Who is Romney? ”I think he’s a Democrat. He was governor of, was it Massachusetts? And he ran in the last election,” said Aaron Starkman of Londonderry.
Who is Gingrich? ”He’s a Massachusetts political figure,” said Maureen Glasier of Derry.
Who is Bachmann? ”She is crazy. But that’s all I know,” said Cindy Walker of Derry.
Who is Huntsman? Nobody knew.
Who is Pawlenty? ”Governor of Illinois or something like that,” Glasier said.
His conclusion? It’s early.
Matt Bai makes the case for a moderate Republican, specifically Jon Huntsman, having a real shot at winning the New Hampshire presidential primary.
[T]he presidential primary electorate will be very different from the 2010 primaries for House and Senate. … In New Hampshire, where Tea Party types overran the state Legislature and wrested control of the state party last year, turnout in the 2010 primaries was under 20 percent, as it usually is.

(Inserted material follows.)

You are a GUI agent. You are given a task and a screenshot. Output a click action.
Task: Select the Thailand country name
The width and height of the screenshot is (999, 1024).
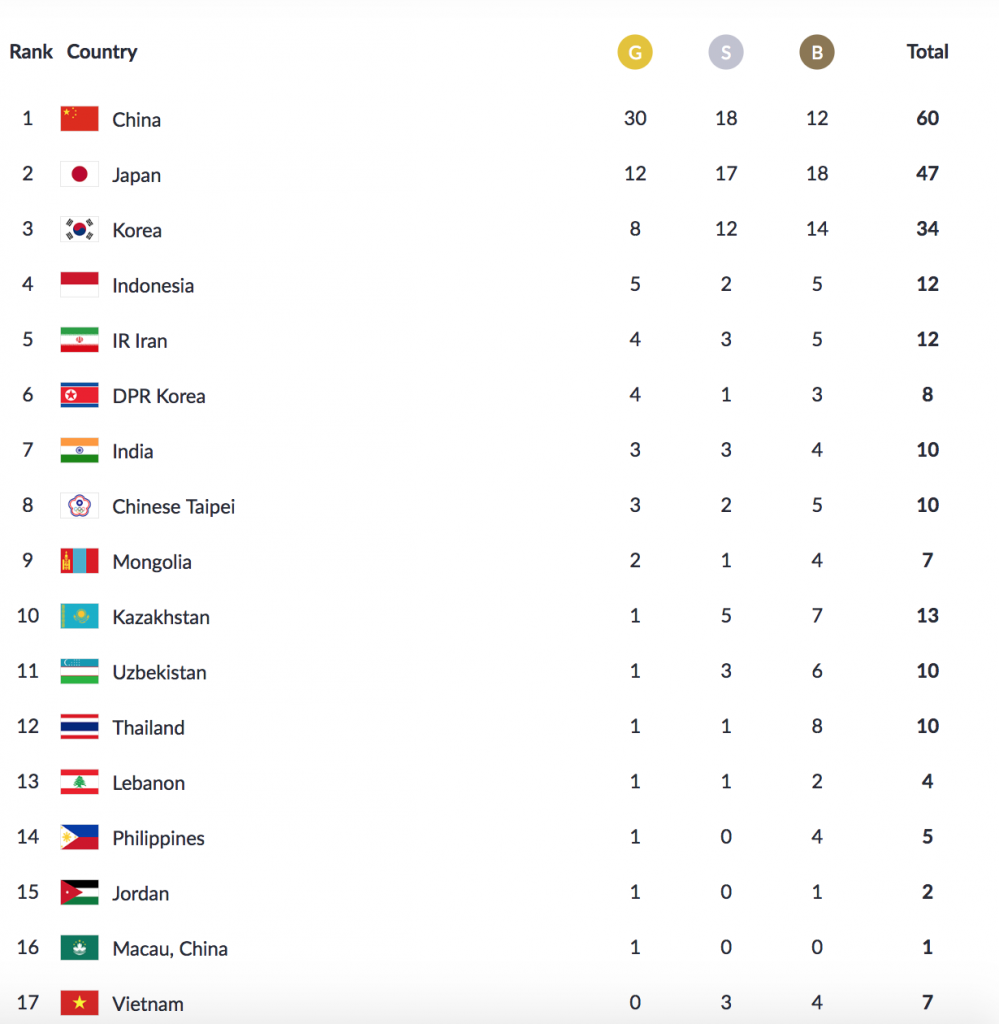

The turnout in next year’s presidential primary, on the other hand, will probably reach 60 percent. That means the influence of the most conservative, most motivated activists will almost certainly be diluted.
[I]n the last two contested Republican primary seasons, independents in “open states” like New Hampshire split their votes between Republicans and Democrats. But this year, all of them will be voting for a Republican.

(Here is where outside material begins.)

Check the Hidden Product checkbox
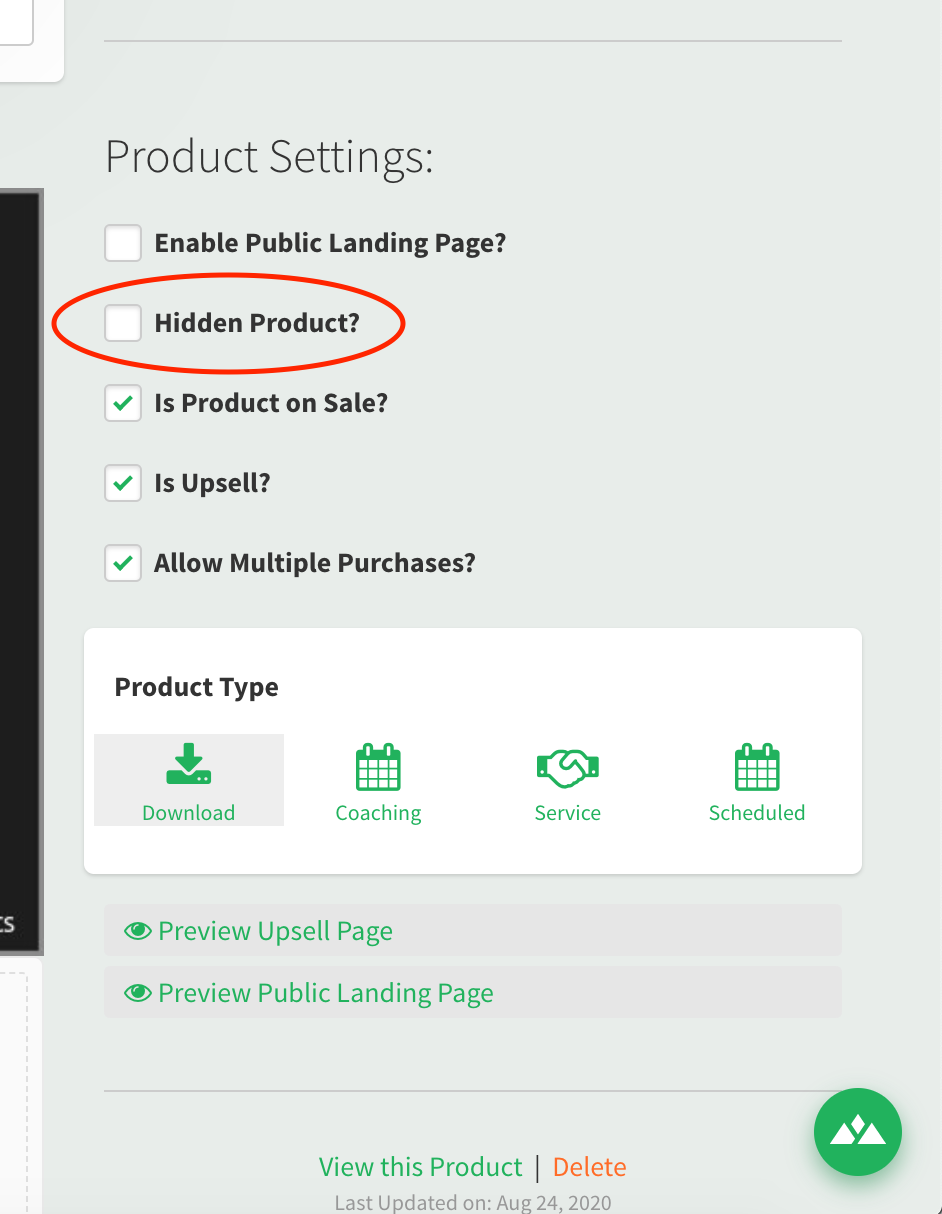point(123,323)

Mitt Romney continues to maintain his front-runner position in the New Hampshire GOP presidential primary in a new survey from Magellan Strategies. 42% of those surveyed say if the election were held today, they would vote for Romney. His closest competitors are Ron Paul and Michele Bachmann with 10% each.
Compared to an earlier survey from Magellan, Romney has about the same level of support as he had at the beginning of the year. Michelle Bachmann, who was not included in the January poll, has gained the most, while support for Palin and Gingrich has dropped significantly.

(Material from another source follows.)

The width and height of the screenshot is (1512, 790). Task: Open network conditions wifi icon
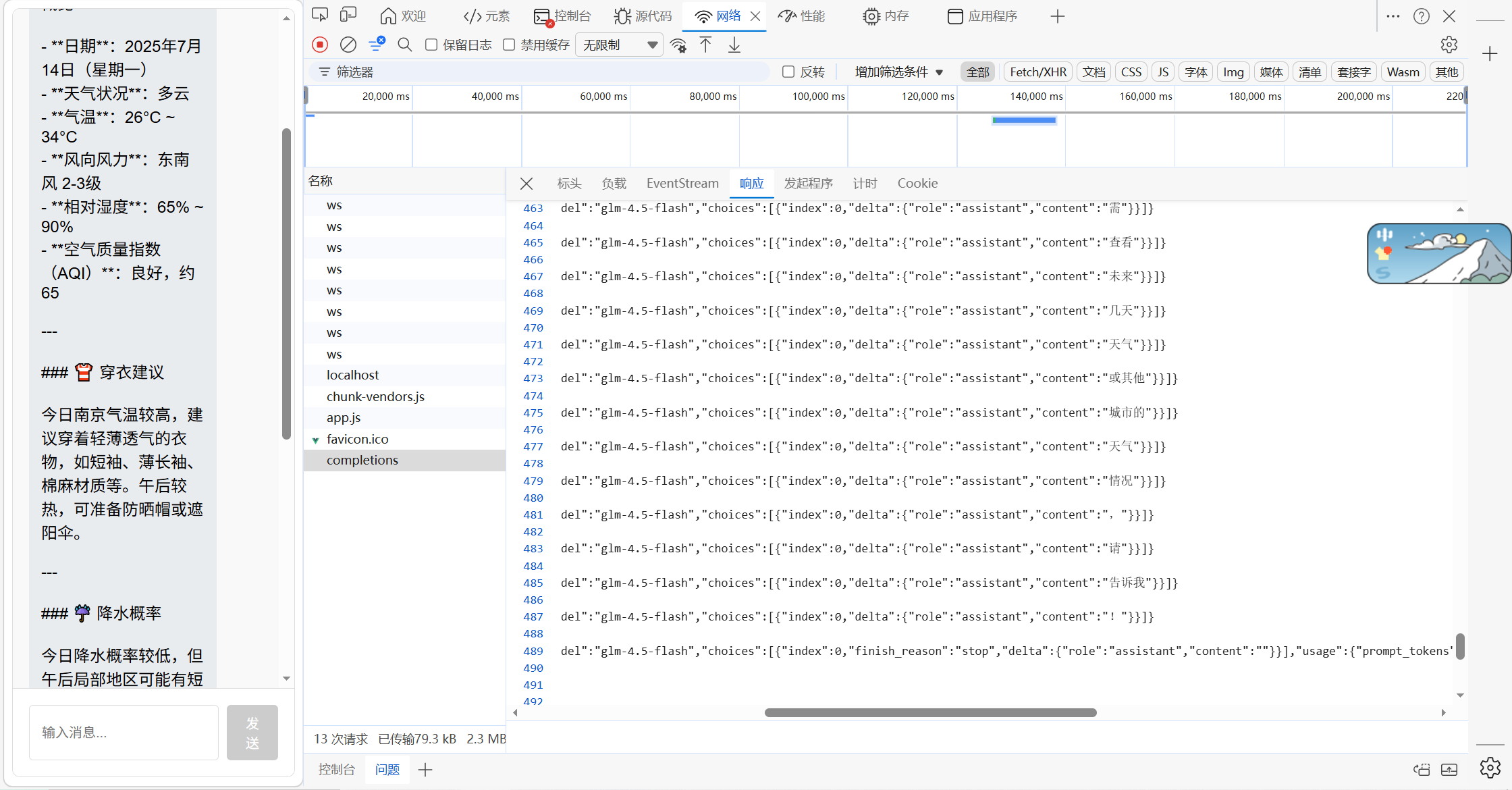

Mitt Romney: 42% (January 2011: 39%)
Ron Paul: 10% (7%)
Michele Bachmann: 10% (n/a)
Sarah Palin 7% (16%)
Rudy Giuliani 6% (n/a)
Tim Pawlenty: 5% (4%)
Herman Cain: 4% (n/a)
Newt Gingrich: 3% (8%)
Jon Huntsman: 3% (n/a)
Rick Santorum: 2% (3%)
A finding that could play a a significant role in the primary results is that just 63% of these likely voters self-identify as conservative on most issues. 32% identify themselves as moderate and 4% liberal. 72% of the Republicans said they are conservative compared to just 39% of Independents. Undeclared voters, those who are not registered as Republicans or Democrats, are eligible to vote in the GOP primary.
The survey results are based on an autodial survey of 727 likely Republican primary voters and undeclared voters likely to vote in the 2012 Republican Presidential primary. The interviews were conducted June 14-15, 2011. This survey has a margin of error of +/‐ 3.63% at the 95 percent confidence interval.